Problem statement:
Please convert the listing below into a Markdown table with the columns "No." and "Line," giving each nonblank line its own numbered row and leaving out the blank lines.
── Given records ──
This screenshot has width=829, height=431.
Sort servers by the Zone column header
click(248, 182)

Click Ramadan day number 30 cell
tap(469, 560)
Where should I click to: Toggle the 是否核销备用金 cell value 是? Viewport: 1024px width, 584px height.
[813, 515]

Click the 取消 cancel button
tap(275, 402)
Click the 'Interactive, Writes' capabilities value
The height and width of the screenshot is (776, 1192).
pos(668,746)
───
Result of this task:
| No. | Line |
|---|---|
| 1 | This screenshot has width=829, height=431. |
| 2 | Sort servers by the Zone column header |
| 3 | click(248, 182) |
| 4 | Click Ramadan day number 30 cell |
| 5 | tap(469, 560) |
| 6 | Where should I click to: Toggle the 是否核销备用金 cell value 是? Viewport: 1024px width, 584px height. |
| 7 | [813, 515] |
| 8 | Click the 取消 cancel button |
| 9 | tap(275, 402) |
| 10 | Click the 'Interactive, Writes' capabilities value |
| 11 | The height and width of the screenshot is (776, 1192). |
| 12 | pos(668,746) |